Je nach Kostenträger sind unterschiedliche Antragsverfahren und Formulare zu beachten. Zugelassen ist das Ambulante Rehazentrum Wöhrderwiese von allen Rentenversicherungsträgern, allen gesetzlichen Krankenkassen, Berufsgenossenschaften, Beihilfestellen und privaten Krankenversicherungen.
Zur Orientierung haben wir Ihnen im Folgenden einen kurzen Überblick der verschiedenen Antragsverfahren / Antragsformulare zusammengestellt. Bei Fragen oder Unklarheiten scheuen Sie sich bitte nicht, sich vertrauensvoll an unsere Rehaberatungsstelle zu wenden. Wir helfen Ihnen sehr gerne auch bei Ihrer Antragsstellung.
- Kostenträger Rentenversicherung
Ist Ihre Rentenversicherung der zuständige Kostenträger, benötigen Sie zur Antragsstellung die Formulare G100, G110 und G120 sowie einen ärztlicher Befundbericht. Diese Formulare müssen ausgefüllt an Ihre Rentenversicherung gesendet werden, wobei Sie als Antragssteller die beiden Formulare G100 und G110, Ihre Krankenkasse das Formular G120 und Ihr behandelnder Arzt den ärztliche Befundbericht entsprechend ergänzen müssen.
Bitte beachten Sie Ihr Wunsch- und Wahlrecht und geben Sie direkt bei der Antragsstellung Ihre Wünsche hinsichtlich der Rehabilitationsform (ganztägig ambulant oder stationär) sowie der Rehabilitationseinrichtung an.
- Kostenträger gesetzliche Krankenkasse
Möchten Sie eine Rehabilitationsmaßnahme über Ihre Krankenkasse beantragen, ist von Ihrem behandelnden Arzt das Formular "Einleitung von Leistungen zur Rehabilitation" (Muster 60) auszufüllen und an Ihre Krankenkasse weiterzuleiten.
Bestätigt sich die Zuständigkeit Ihrer Krankenkasse als Kostenträger, erhält Ihr Arzt daraufhin das Formular "Verordnung von medizinischer Rehabilitation (Muster 61) , welches er dann wieder ausgefüllt an Ihre Krankenkasse zurück sendet. Erst dann kann über die Genehmigung der Maßnahme entschieden werden.

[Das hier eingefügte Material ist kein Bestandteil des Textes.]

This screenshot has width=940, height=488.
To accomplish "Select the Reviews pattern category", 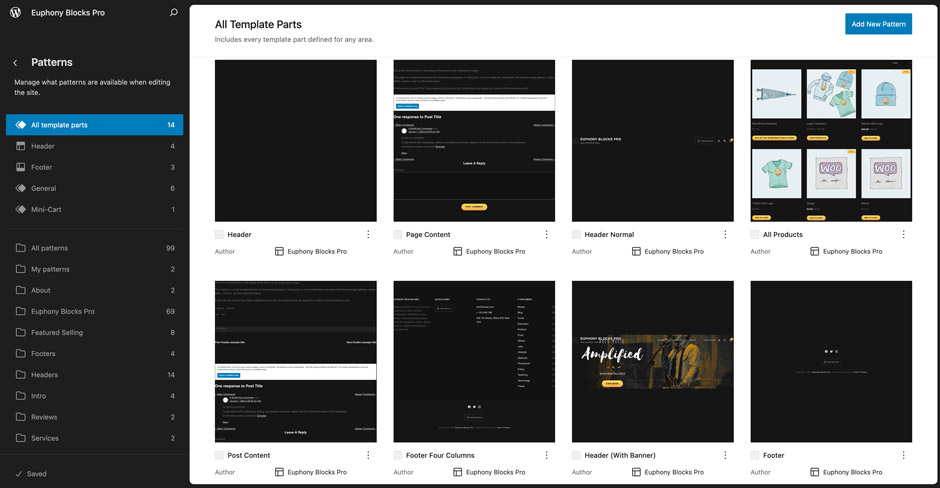I will click(45, 417).
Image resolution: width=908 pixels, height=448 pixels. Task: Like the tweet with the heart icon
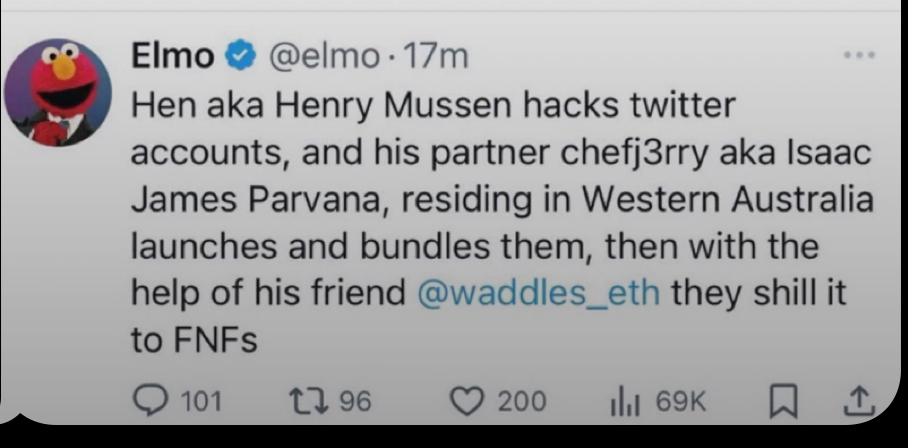(x=467, y=401)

Stellt Ihre Krankenkasse jedoch fest, dass nicht sie sondern die Rentenversicherung der zuständige Kostenräger ist, wird sie das gesamte Antragspakt an die jeweilige Rentenversicherungsstelle weiterleiten.
Bitte beachten Sie auch hier Ihr Wunsch- und Wahlrecht und bitten Sie Ihren Arzt, Ihre Wünsche hinsichtlich der Rehabilitationsform (ambulant oder stationär) sowie der Rehabilitationseinrichtung bereits bei der Antragstellung zu berücksichtigen.

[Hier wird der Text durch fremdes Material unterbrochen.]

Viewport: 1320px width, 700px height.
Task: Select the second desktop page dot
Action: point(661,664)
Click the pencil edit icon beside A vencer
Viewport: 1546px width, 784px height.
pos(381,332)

- Private Krankenversicherung / Beihilfe
Als Privatpatient (private Krankenversicherung, Beihilfe) stellt Ihnen Ihr behandelnder Arzt bei entsprechender Indikation eine Ärztliche Notwendigkeitsbescheinigung zur ambulanten Rehabilitation / EAP (Erweiterte Ambulante Physiotherapie) für privatversicherte und beihilfeberechtigte Patienten) aus. Hiermit wenden Sie sich an uns, sehr gerne klären wir die Kostenübernahme dann direkt mit Ihrer jeweiligen Versicherung bzw. Beihilfestelle. Nach erfolgter Kostenzusage durch Ihre private Krankenversicherung bzw. Beihilfestelle vereinbaren wir dann mit Ihnen Ihre Behandlungstermine bei uns im Haus.
Falls Sie eine Rehabilitationsmaßnahme aufgrund eines Unfalls benötigen, welcher in den Zuständigkeitsbereich einer Berufsgenossenschaft fällt, bekommen Sie von Ihrem D-Arzt oder der behandelnden Akutklinik eine Verordnung zur Durchführung einer Erweiterten Ambulanten Physiotherapie (EAP) / F 2410 0104 Verordnung EAP ausgestellt. Mit dieser wenden Sie sich bitte an uns, wir übernehmen für Sie gerne den Antrag auf Kostenübernahme bei der jeweilig zuständigen Stelle. Geht die Genehmigung daraufhin ein, vereinbaren wir mit Ihnen Ihre Behandlungstermine bei uns im Haus.